The Berg hypothesis proposes that specialized-flower traits experience stronger stabilizing selection than non-floral structures and predicts that variation in specialized-flower traits will be mostly uncorrelated with variation in non-floral traits. Similarly, adaptive-accuracy theory predicts lower variation (as a proportion of the mean) in floral traits than in non-floral ones. Both hypotheses can be extended to comparisons between floral traits, where different parts of the flower can be expected to experience different strengths of stabilizing selection, resulting in contrasting patterns of variation.

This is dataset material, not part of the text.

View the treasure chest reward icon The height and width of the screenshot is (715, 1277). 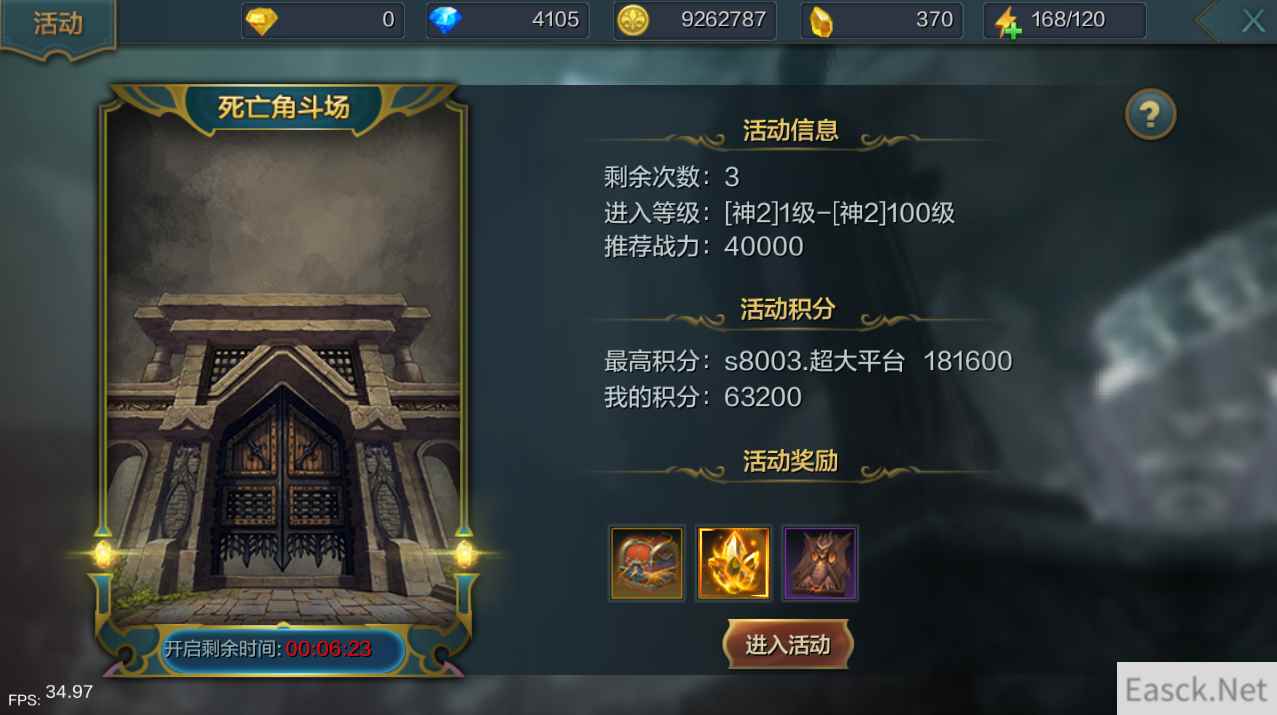click(647, 563)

Armbruster and Wege test these ideas by analysing variation/covariation in those floral traits influencing the location of pollen placement on, and stigma contact with, pollinators (‘pollination-mechanics traits’, PMTs) in relation to variation/covariation in non-floral traits and floral traits not directly involved in the mechanics of pollination. The prediction was that PMTs are canalized (buffered against genetic and environmental variation) relative to attraction traits, as manifested in lower variances and modular independence. The authors measured floral and inflorescence structures of ten species of triggerplants (Stylidium, Stylidiaceae) in south-western Australia, and analysed the data using multivariate and bivariate approaches to detect modular structure of floral and non-floral traits and assess evidence for canalization of PMTs.

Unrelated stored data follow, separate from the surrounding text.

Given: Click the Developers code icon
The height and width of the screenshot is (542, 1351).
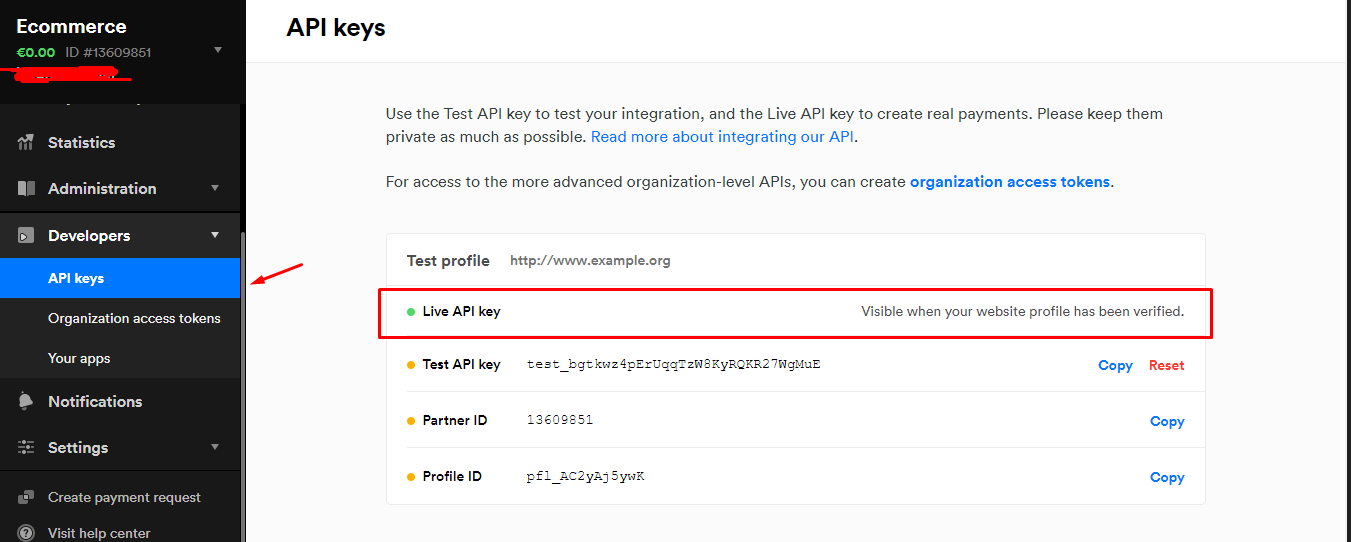Looking at the screenshot, I should 26,236.
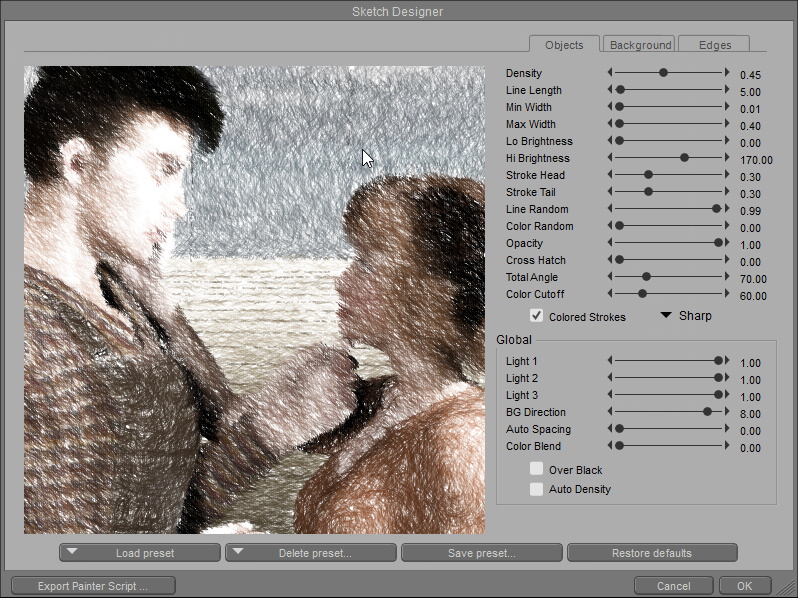Switch to the Edges tab
This screenshot has height=598, width=798.
coord(714,45)
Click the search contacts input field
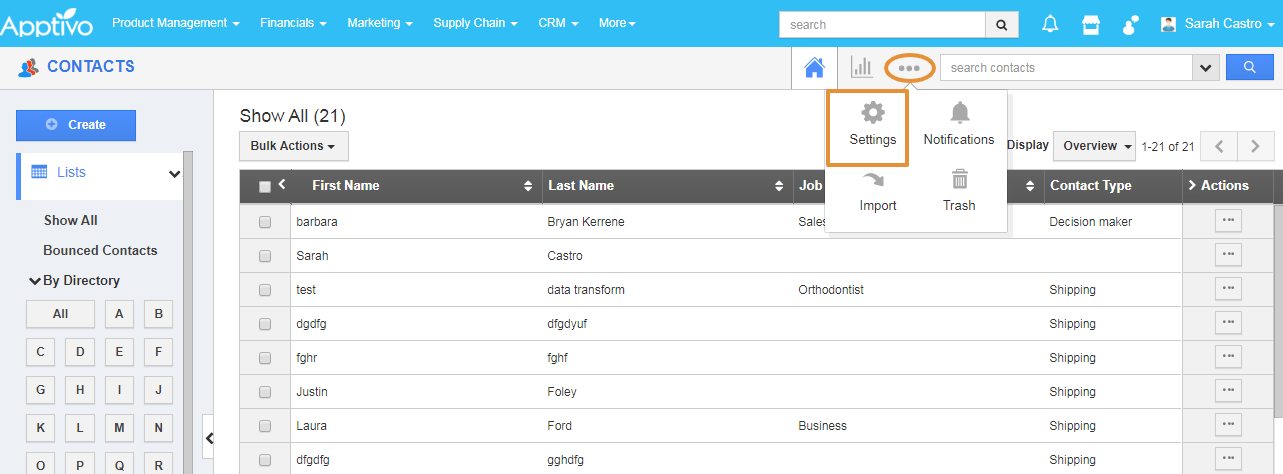1283x474 pixels. point(1065,68)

Only six of the ten species had PMTs with smaller correlation coefficients than attraction traits, in contrast to the Berg expectation. However, allometric and variance patterns were generally consistent with the predictions of an extended Berg hypothesis and adaptive accuracy. There was modular separation of most floral traits from non-floral traits and clear intra-floral modular structure. PMTs showed lower proportional variation and shallower allometric slopes than pollinator-attraction traits in nine and eight, respectively, of ten species.